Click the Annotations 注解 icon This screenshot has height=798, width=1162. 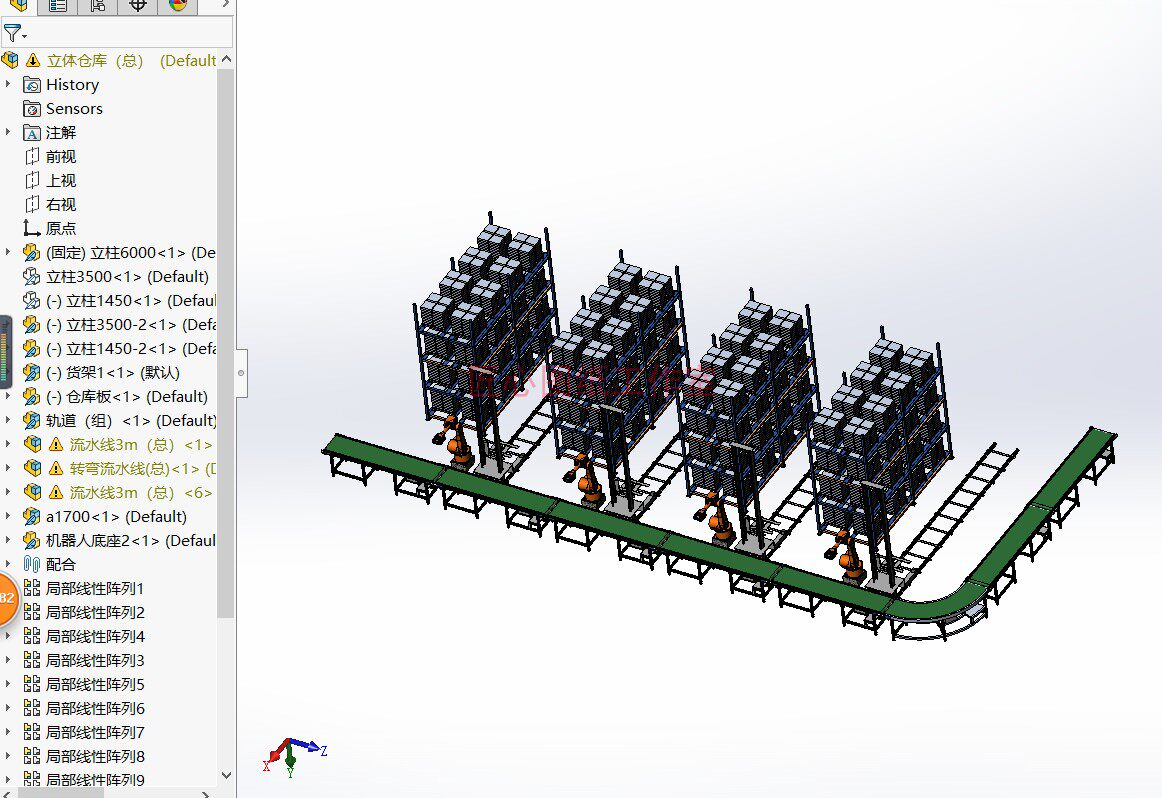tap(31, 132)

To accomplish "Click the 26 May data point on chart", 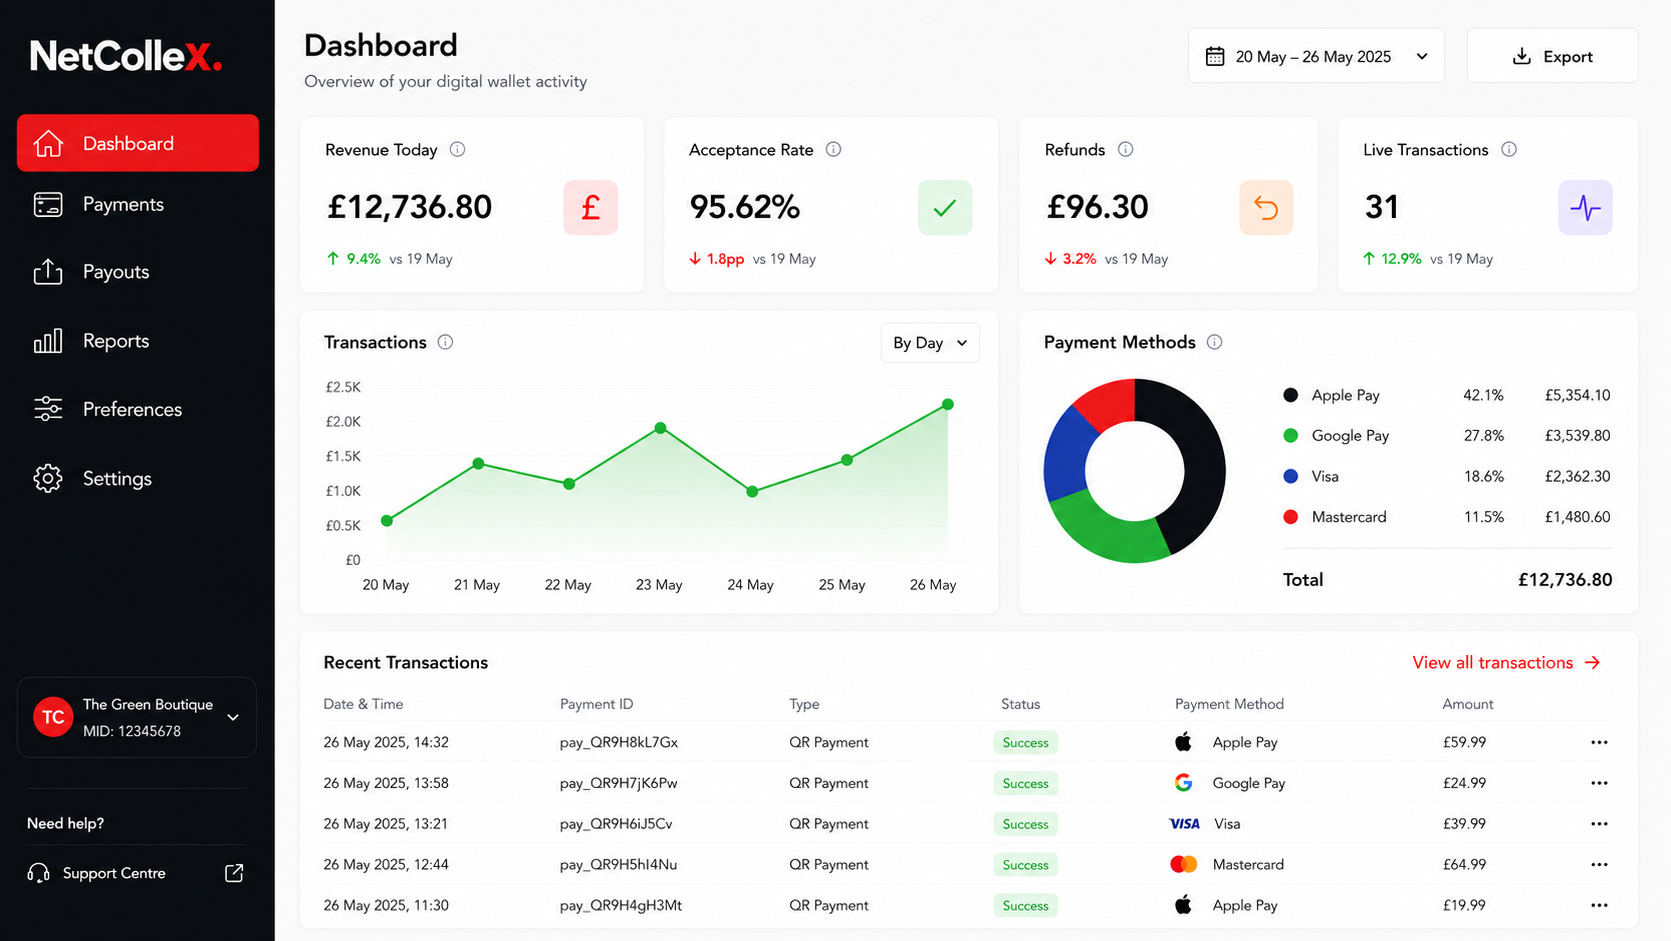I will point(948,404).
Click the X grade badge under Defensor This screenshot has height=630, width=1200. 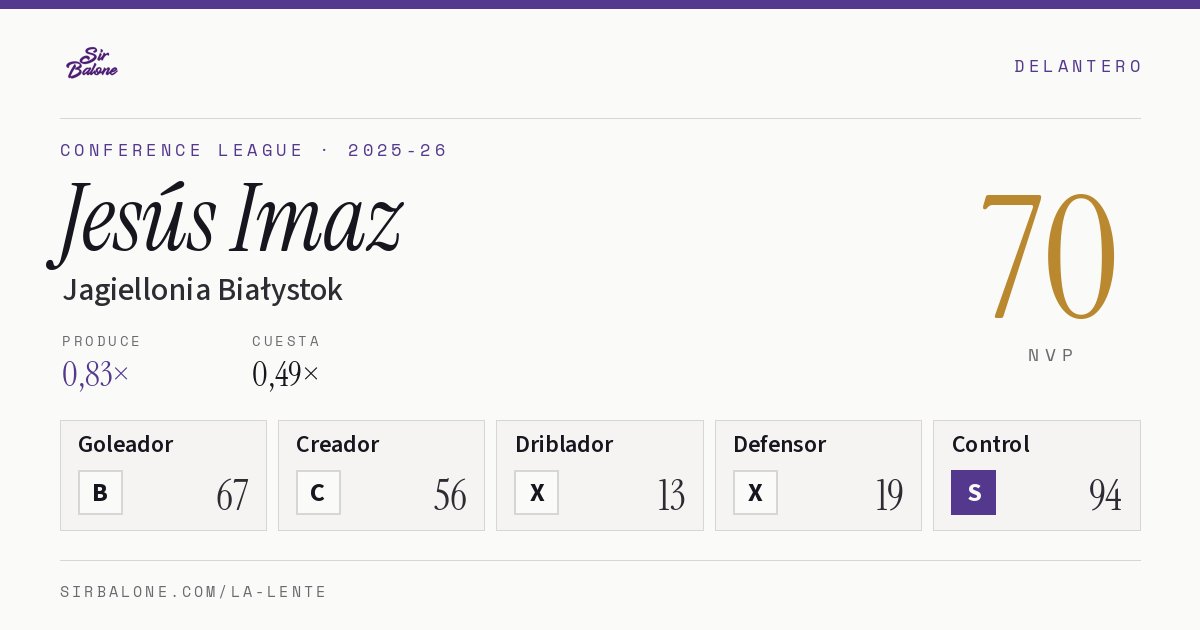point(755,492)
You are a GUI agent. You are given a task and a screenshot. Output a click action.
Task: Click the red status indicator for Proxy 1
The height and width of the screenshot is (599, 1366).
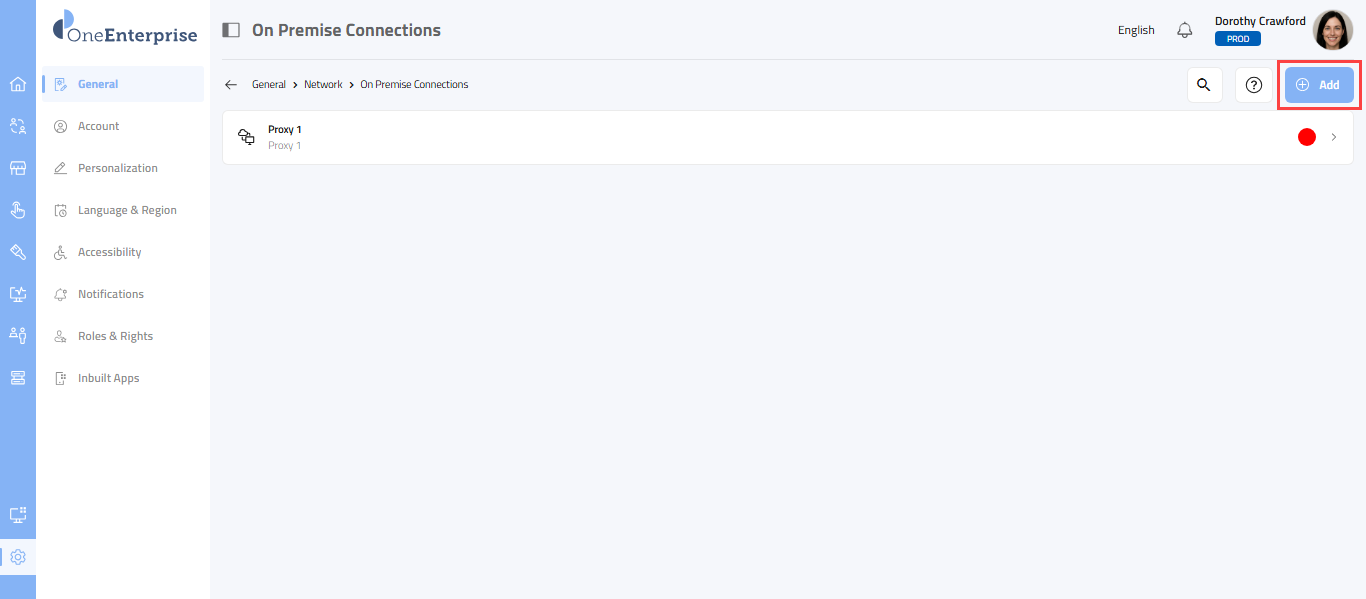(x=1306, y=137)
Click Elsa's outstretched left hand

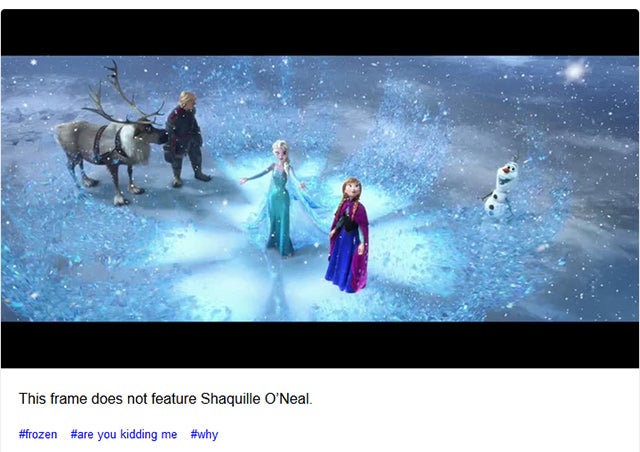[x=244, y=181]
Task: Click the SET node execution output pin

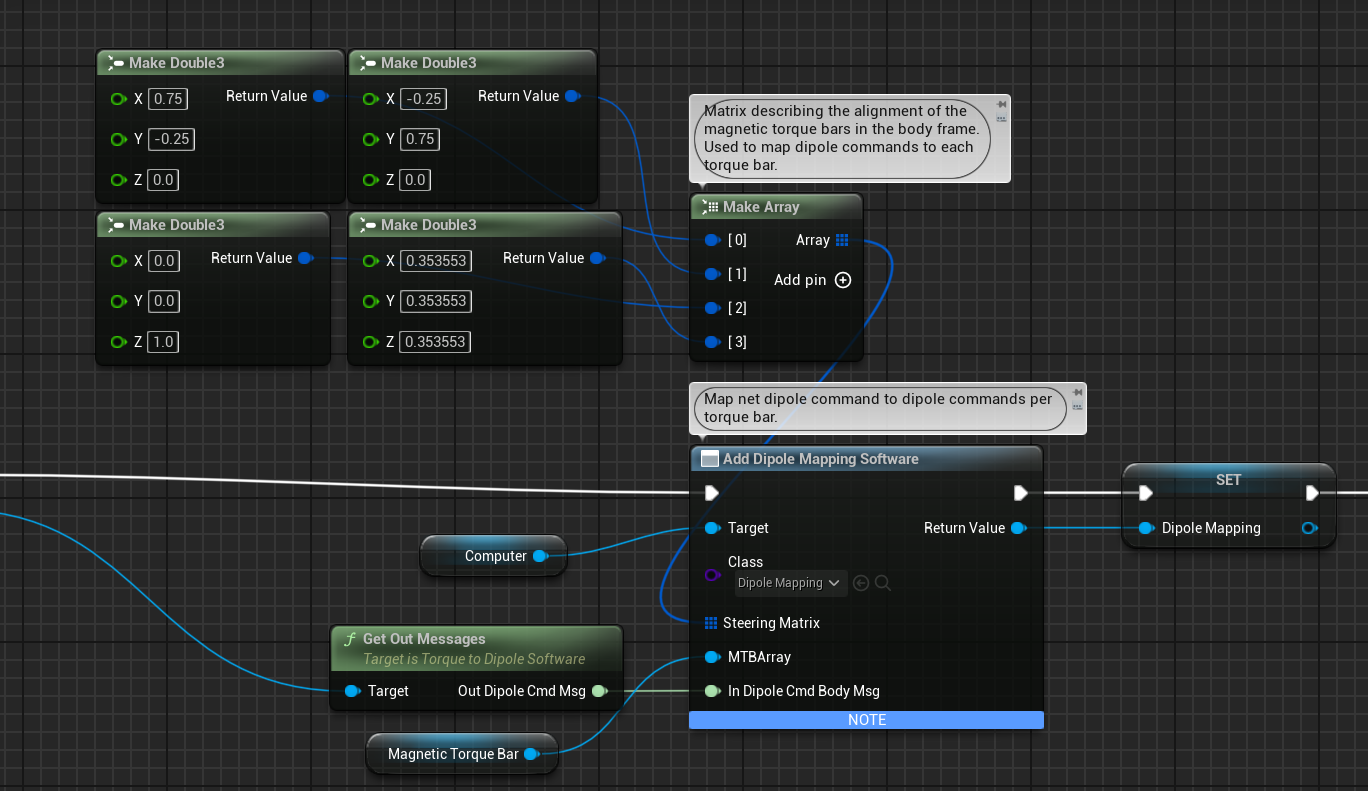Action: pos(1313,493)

══════════

# Action item:
Restate verbatim the lines that begin at the one holding "You are a GUI" and end at the last line of the material. Exclude pictures.

# Worked solution:
You are a GUI agent. You are given a task and a screenshot. Output a click action.
Task: Click the red status indicator for Proxy 1
The height and width of the screenshot is (599, 1366).
(x=1306, y=137)
Click Elsa's outstretched left hand

[x=244, y=181]
Task: Click the SET node execution output pin

Action: pos(1313,493)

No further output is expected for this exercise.